Non sorpende che l’ enorme liquidità immessa sul mercato negli ultimi due anni dalla Federal Reserve non sia riuscita a generare domanda aggregata e posti di lavoro. La crescita del PIL americano era basata prevalentemente sui consumi dei cittadini, finanziati da debito (spesso garantito da immobili sopravvalutati). Con lo scoppio della bolla immobiliare e milioni di persone con casa ipotecata, debiti e spesso senza lavoro, perchè mai queste dovrebbero ricevere ulteriore credito bancario e per comperare poi cosa, l’ iPAD 2 prodotto in Cina?

L’ intero modello economico costruito negli ultimi 40 anni è saltato e ora, dopo il salvataggio keynesiano tramite gli Stati, il livello dei debiti pubblici è arrivato al limite di guardia. La macchina dell’ economia mondiale si è però questa volta inceppata e non ritorna a crescere – le cause profonde di questo, gli squilibri tra le bilance dei pagamenti e le disuguaglianze reddituali, saranno oggetto di prossimi post – e gli Stati non possono più tenere a galla il sistema con i soldi pubblici.

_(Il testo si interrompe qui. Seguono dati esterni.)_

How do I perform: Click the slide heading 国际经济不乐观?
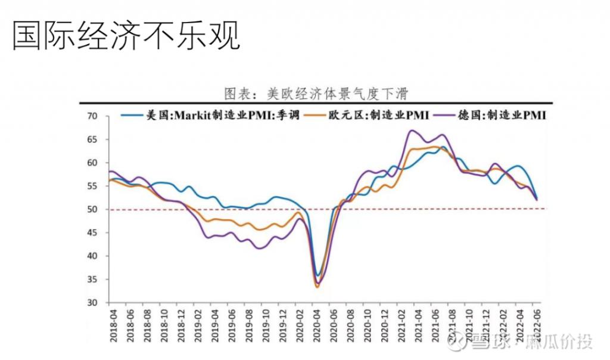coord(126,37)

Nel passato la soluzione era quella della svalutazione competitiva della moneta, per “catturare” domanda esterna tramite le esportazioni di beni e servizi, a spese dei paesi importatori.  Tali politiche di beggar-thy-neighbour (“frega il tuo vicino”) funzionano quando i paesi “vicini” prosperano e quindi possono compensare la carenza di domanda interna dei paesi in crisi. La differenza fondamentale di questa crisi è che tutti i principali paesi industrializzati sono in crisi e quindi tutti provano a svalutare. È la “guerra delle monete“, come ha detto il ministro delle finanze brasiliano, preoccupato di rimanere con il cerino in mano di un real troppo forte.

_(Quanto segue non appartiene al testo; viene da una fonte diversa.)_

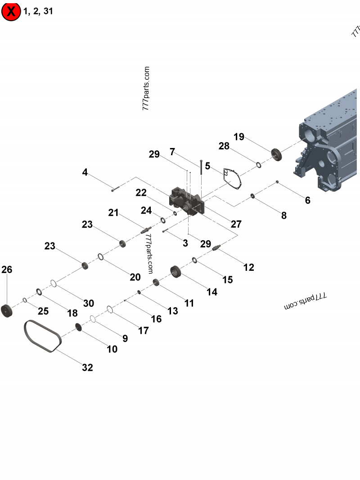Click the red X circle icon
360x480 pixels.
(11, 12)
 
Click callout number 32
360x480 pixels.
(87, 368)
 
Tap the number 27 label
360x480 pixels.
(236, 224)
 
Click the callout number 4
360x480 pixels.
(85, 172)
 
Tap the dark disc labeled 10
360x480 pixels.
(77, 328)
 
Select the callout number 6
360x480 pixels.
(307, 200)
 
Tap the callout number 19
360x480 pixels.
(239, 137)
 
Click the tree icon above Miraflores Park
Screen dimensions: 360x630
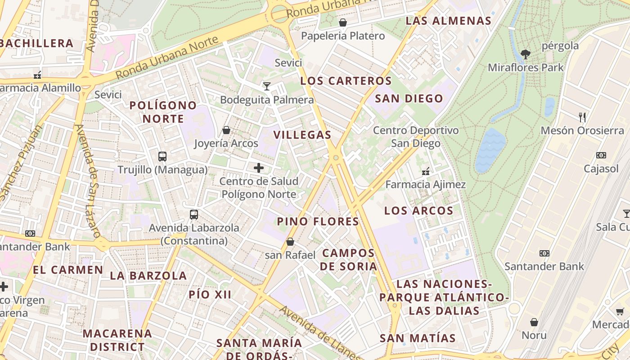point(525,54)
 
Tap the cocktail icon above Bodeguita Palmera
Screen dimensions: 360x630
point(267,86)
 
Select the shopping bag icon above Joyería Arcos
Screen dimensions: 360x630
point(226,130)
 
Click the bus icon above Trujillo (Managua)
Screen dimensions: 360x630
point(162,157)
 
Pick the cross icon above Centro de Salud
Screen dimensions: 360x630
point(259,168)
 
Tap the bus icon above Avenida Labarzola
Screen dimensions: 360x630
point(194,214)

La banca centrale di Inghilterra ha presentato oggi le ultime stime su crescita e inflazione nei prossimi mesi. Crescita praticamente inesistente e inflazione al 4%-5% o superiore. Il Regno Unito è, in piccolo, come gli USA: bolla finanziaria, alto debito emesso in moneta propria. Hanno fatto il QE, la sterlina si è svalutata e l’ inflazione è aumentata. Non hanno risolto i problemi e non hanno ridotto la disoccupazione. Anche la banca centrale giapponese cerca di non far apprezzare troppo lo yen, mentre i cinesi hanno fatto della sottovalutazione del renmibi il loro modello di crescita e non lo possono cambiare in tempi brevi.

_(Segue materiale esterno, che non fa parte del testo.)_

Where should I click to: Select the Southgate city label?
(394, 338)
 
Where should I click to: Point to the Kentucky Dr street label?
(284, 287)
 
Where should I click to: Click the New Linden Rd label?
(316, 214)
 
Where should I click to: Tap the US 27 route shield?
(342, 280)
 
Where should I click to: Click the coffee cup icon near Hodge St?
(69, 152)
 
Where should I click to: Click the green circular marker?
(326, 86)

Cosa farà la BCE? Se fosse costretta, per salvare l’ euro, a comperare in grande stile – e senza sterilizzazione, perchè impossibile su grandi volumi – il debito pubblico dei paesi mediterranei, anche i cittadini europei si troverebbero nella stessa situazione di quelli americani e inglesi. Come dicono questi ultimi, it’s going to get very ugly.

La crescita reale e sostenibile non verrà dal trucco contabile con le monete, bensì da una ristrutturazione del debito (risanamento) e da un ribilanciamento dell’ economia mondiale (rinascimento), temi da approfondire su questa piattaforma.